Thank you for standing by, ladies and gentlemen, and welcome to the Costamare Inc. Conference Call on the Fourth Quarter 2020 Financial Results. We have with us Mr. Gregory Zikos, Chief Financial Officer of the company. At this time, all participants are in a listen-only mode. There will be a presentation followed by a question-and-answer session.

[Operator Instructions] I must advise you that this conference is being recorded today, Tuesday, February 2, 2021. We would like to remind you that this conference call contains forward-looking statements. Please take a moment to read Slide number 2 of the presentation, which contains the forward-looking statements.

And I will now pass the floor to your speaker today, Mr. Zikos. Please, go ahead, sir..

Gregory Zikos Chief Financial Officer & Director

Thank you, and good morning, ladies and gentlemen. During the fourth quarter, the company continued its profitability. On the back of a rising market, we chartered in total 20 secondhand vessels during the quarter for periods of up to 10 years, substantially enhancing both our contracted revenues and charter coverage.

The new charters contribute north of $440 million in incremental revenues and have a weighted average duration of about five years. On the market, the idle containership fleet continued to shrink and now stands at about 1%. Supported by healthy demand and chronic shortage of vessels, charter rates have been on the rise.

We have 10 ships coming off charter over the next six months which positions us favorably, should current market dynamics persist. With liquidity of above $200 million, a streamlined debt repayment schedule and minimal CapEx commitments, we are well positioned for a healthy expansion in a volatile market environment.

Turning now to the slide presentation.

On Slide 3, you can see a company snapshot; more than four to six years in the shipping industry, uninterrupted dividend payments since going public, strong sponsor support, never had to restructure our debt, a smooth debt repayment profile, fully aligned interests, no related-party acquisitions, steady management and ownership, and high growth potential with no legacy-debt restrictions.

Moving to the next slide. Here you can see the resilience of our business model, steady revenues and income in a highly volatile shipping environment. On Slide 5, you can see the highlights. Adjusted net income for the quarter is $22.5 million and the adjusted EPS is $0.27. Our adjusted net income for 2020 is $124 million and the EPS is $1.02.

We do maintain a strong balance sheet with liquidity of about $210 million, book leverage of 55%, market value-based leverage of 37%, and no meaningful debt maturities until 2024. Moving to the next slide. We have chartered in total 20 vessels during the quarter.

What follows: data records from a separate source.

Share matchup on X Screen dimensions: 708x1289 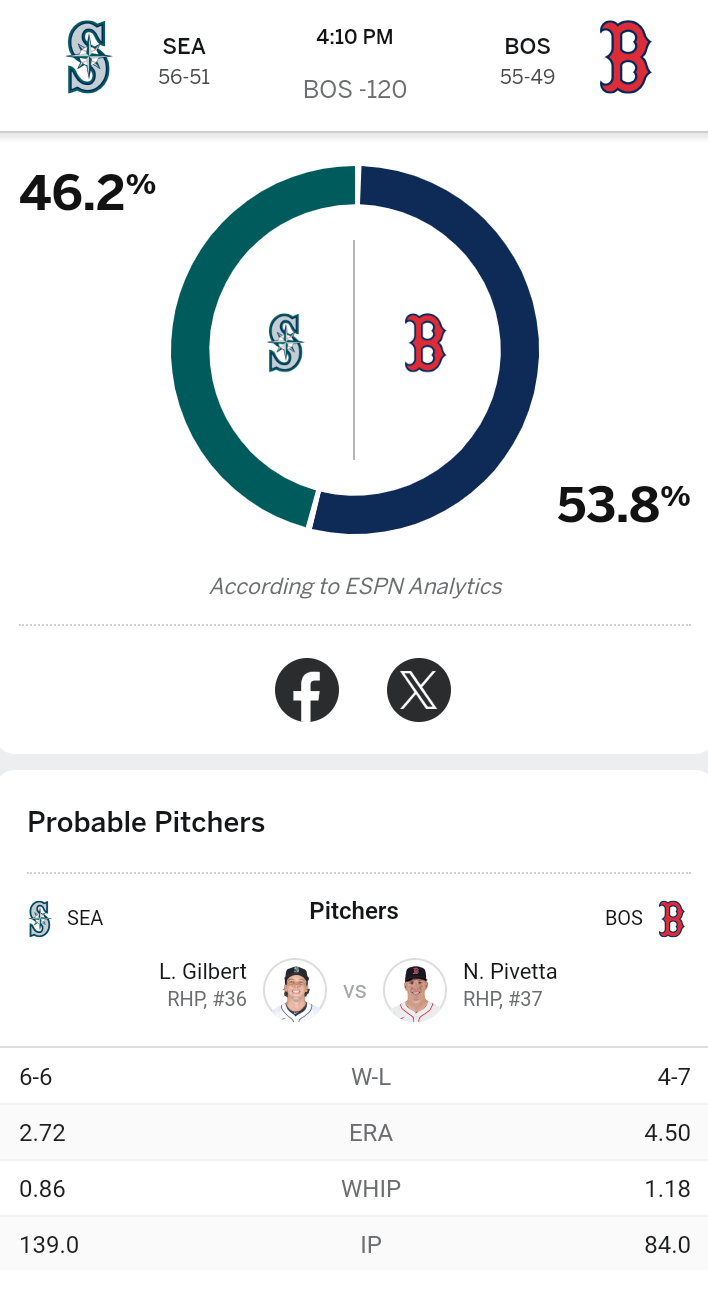coord(419,689)
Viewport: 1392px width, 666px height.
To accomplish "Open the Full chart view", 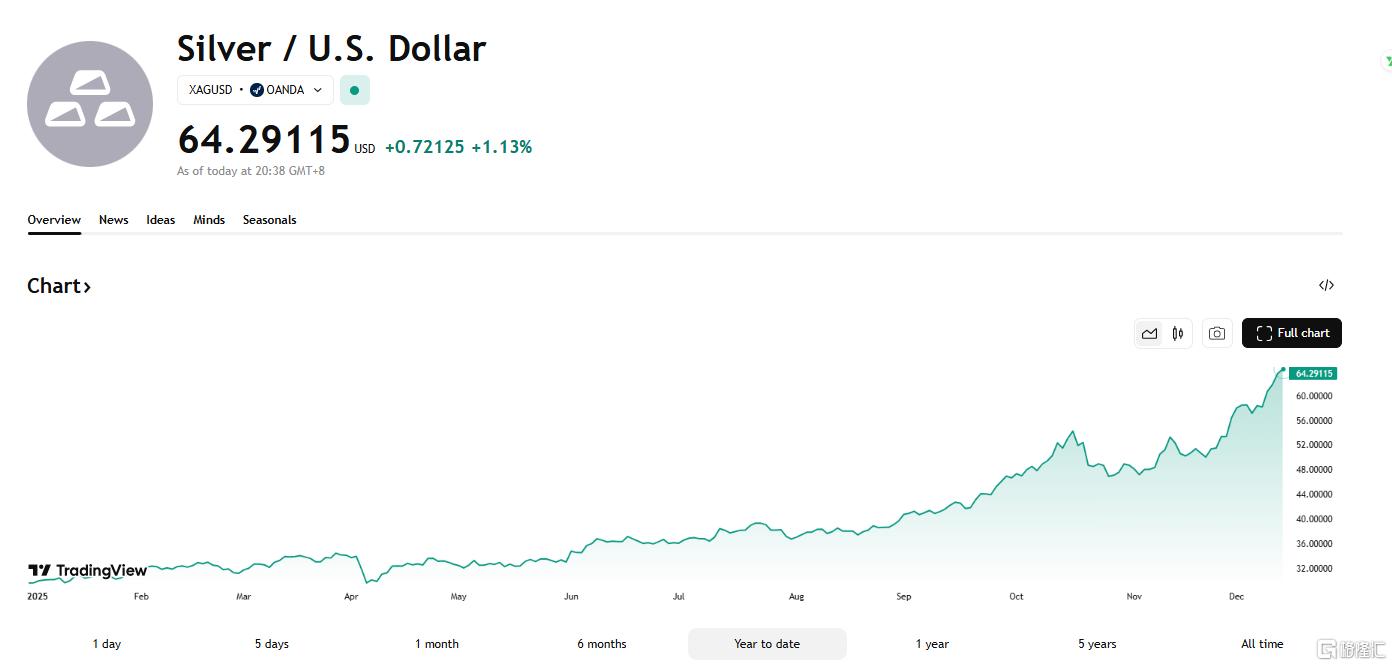I will click(x=1291, y=334).
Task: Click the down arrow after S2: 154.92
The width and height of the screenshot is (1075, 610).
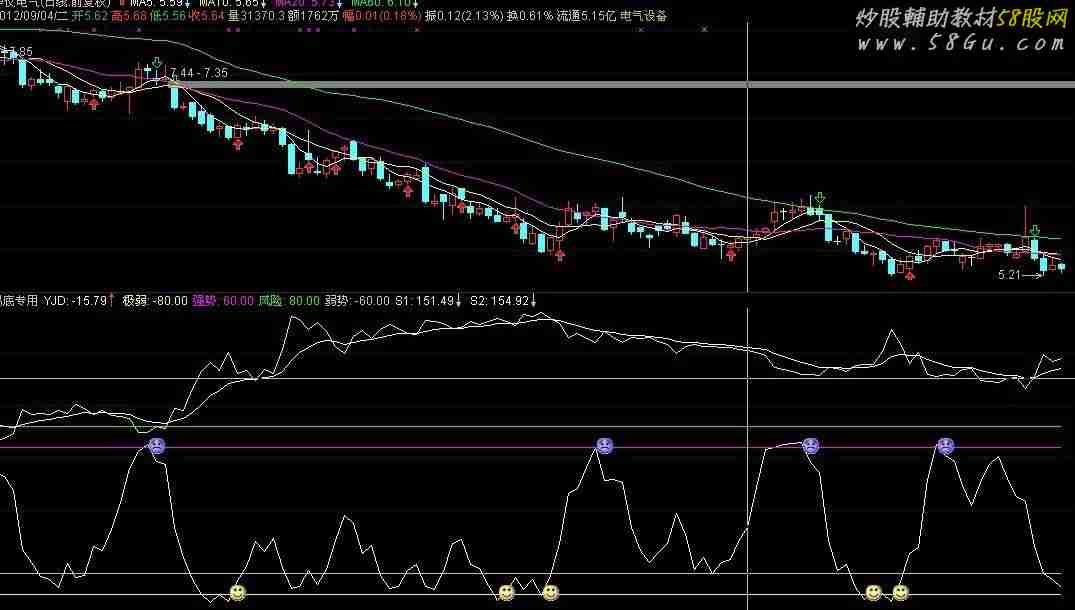Action: point(533,300)
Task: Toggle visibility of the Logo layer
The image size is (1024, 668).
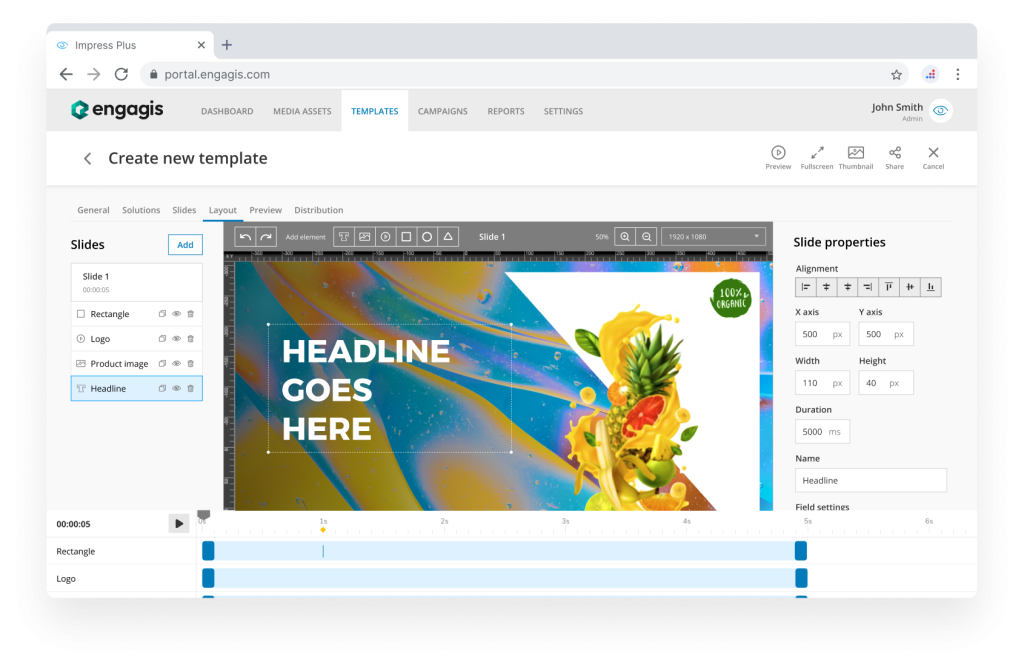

The new charters represent an increase of $440 million in contracted revenues and have a weighted average duration of about five years. As you can see, we have chartered four ships on a forward basis for a 10-year period at the rate of $33,000 per day per vessel, and the 1996 build vessel for two years at the rate of $31,000.

Slide 7, the charter market has continued to rise on the back of positive supply and demand fundamentals. Timecharter rate increased substantially over the last six months. The idle fleet is 1% and the orderbook stands at 10% of the existing fleet, which is a historically low number.

As part of our fleet renewal program, we continue the sale of older tonnage. Over the past quarter, we sold a 21-year-old container ship and have bought three younger vessels. The two 2004 built, 7,000 TEU ships are expected to be delivered this month. And upon delivery, there will be a charter to a leading liner company for a period of two years.

Slide 8, we will pay our 41st consecutive quarterly dividend in February. Insiders have been participating in the DRIP instituted in June 2016 and since inception have reinvested in total $95 million. Slide 9, during the fourth quarter the company generated revenues of $119 million and adjusted net income of $33 million.

Based on the above, the fourth quarter adjusted EPS is $0.27. The adjusted figures take into consideration the following non-cash items; accrued charter revenues, accounting gains or losses from asset disposals, prepaid lease rentals and other non-cash charges. On Slide 10, you can see a summary of our capital structure.

Our leverage sits comfortably below 40%. Net debt to 12-month trailing EBITDA is 2.4 times and EBITDA over net interest expense is at 5.1 times when our covenants have a minimum requirement of about 2.5 times coverage. On Slide 11, we are showing the revenue contribution for our fleet.

Almost 100% of our contracted cash comes from first-class charterers like Maersk, MSC, Evergreen, Cosco, Yang Ming and Hapag-Lloyd. We have to-date $2.4 billion in contracted revenues and the remaining timecharter duration of about 4.4 years. On the last two slides we're discussing the market.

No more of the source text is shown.